Kryzys finansowy i biurokracja związana z uzyskiwaniem polskich wiz wpłyną na skromniejszą liczbę odwiedzin turystów z Rosji, Ukrainy i Białorusi w Polsce – informuje Gazeta Wyborcza.
Od lat 90 Białorusini, Rosjanie i Ukraińcy zaczęli masowo spędzać w polskich górach prawosławne i greko-katolickie święta Bożego Narodzenia. W zeszłym roku w związku z wejściem naszego kraju do strefy Schengen i wprowadzeniem wiz po raz pierwszy znacząco spadła ich liczba. Obecnie sytuacja w tym zakresie może się jeszcze pogorszyć.
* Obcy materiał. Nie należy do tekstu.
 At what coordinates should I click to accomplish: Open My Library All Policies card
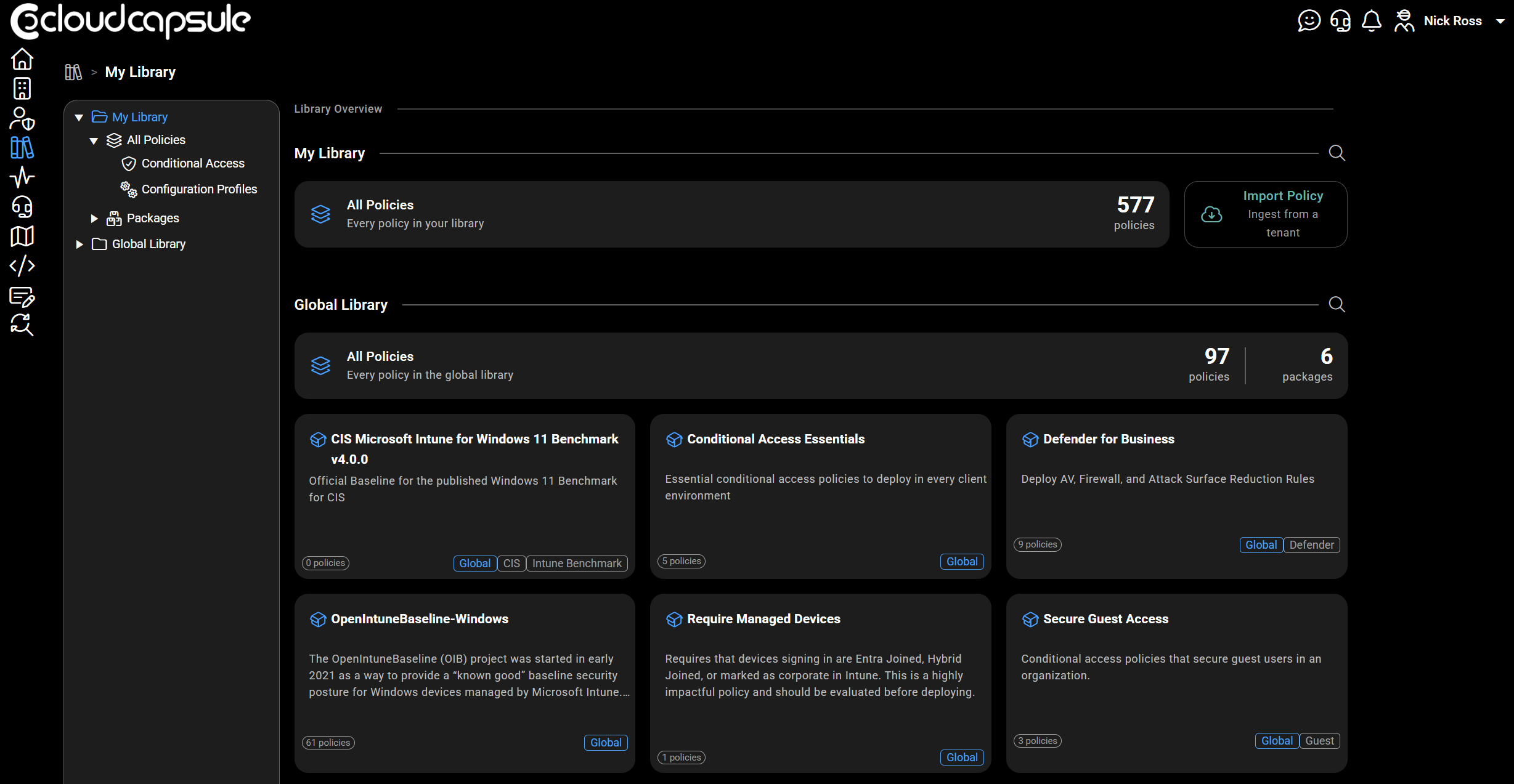[731, 214]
Spora liczba hoteli w Zakopanem posiada jeszcze wolne miejsca na początek stycznia, podczas gdy w latach ubiegłych obłożenie obiektów było w tym okresie zdecydowanie wyższe. Z powodu nadmiernej biurokracji w polskich konsulatach i brakiem możliwości uzyskania wizy w odpowiednim terminie, niektórzy klienci odwoływali rezerwacje w ostatnich dniach. Ukraińcy mają dodatkowo trudności z przelewem pieniędzy, ponieważ tamtejsze banki blokują konta z obawy przed panicznymi wypłatami.
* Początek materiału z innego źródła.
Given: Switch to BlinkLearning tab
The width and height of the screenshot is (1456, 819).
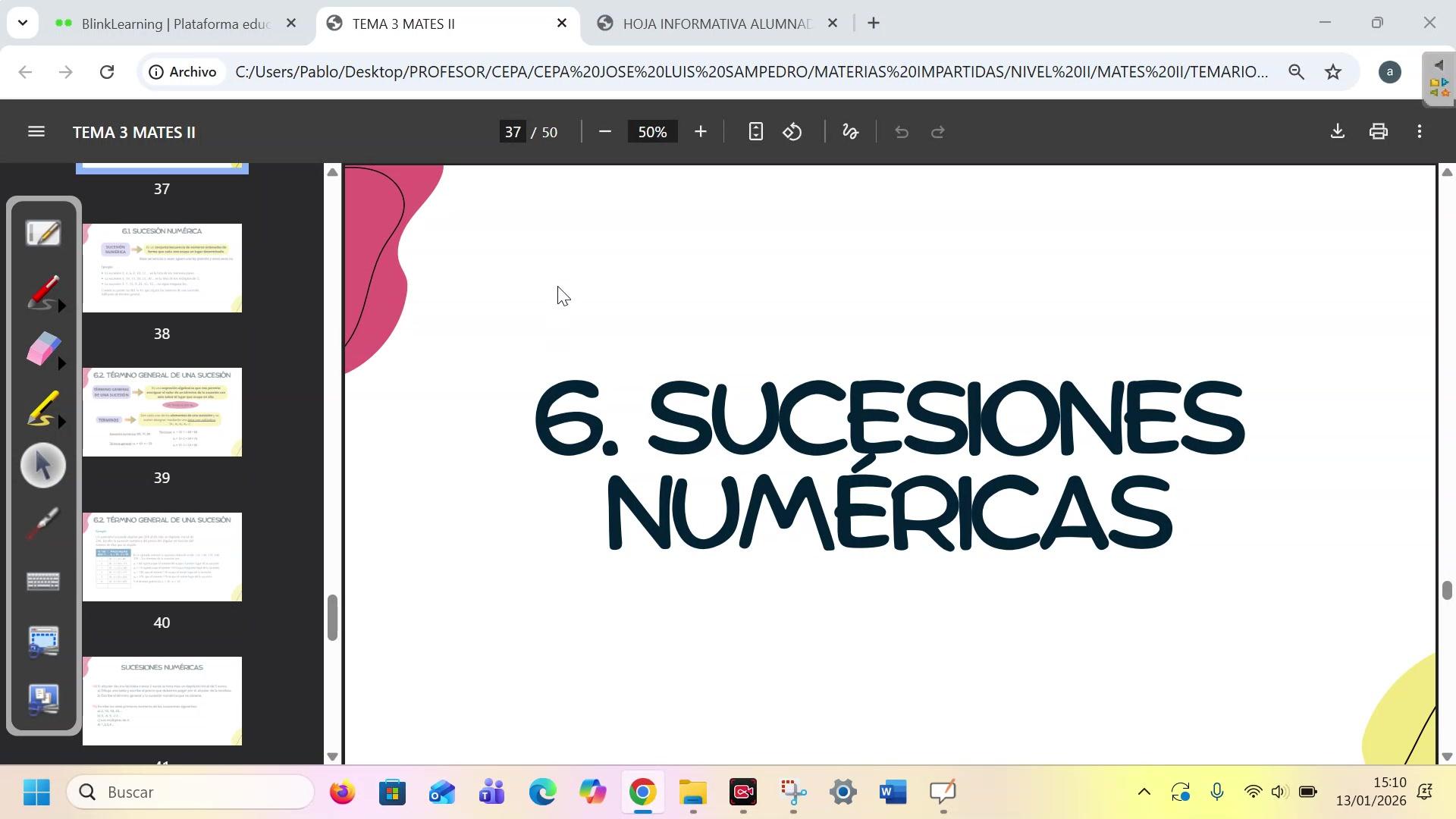Looking at the screenshot, I should [x=174, y=24].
Lidia Roszkowska, odpowiedzialna w biurze Trip za wschodnioeuropejskich turystów, spodziewa się, że będzie ich nawet o 20 proc. mniej niż przed rokiem. Z przyjazdu do Polski - jak informuje - najczęściej rezygnują Ukraińcy, przeważający dotąd wśród wypoczywających na początku stycznia pod Tatrami.
Zamożni turyści wynajmują zwykle najlepsze hotele i pensjonaty, które pustoszeją na początku stycznia po wyjeździe Polaków. Kryzys na razie nie odstraszył najbogatszych turystów z Ukrainy, których stać na wyższe ceny w luksusowych hotelach. Wciąż nie brakuje też Rosjan, którzy lubią szusować po tatrzańskich stokach. W Zakopanem spodziewane są m.in. dwa specjalne pociągi z Sankt Petersburga.
Źródło: Gazeta Wyborcza – 30.12.2008 r.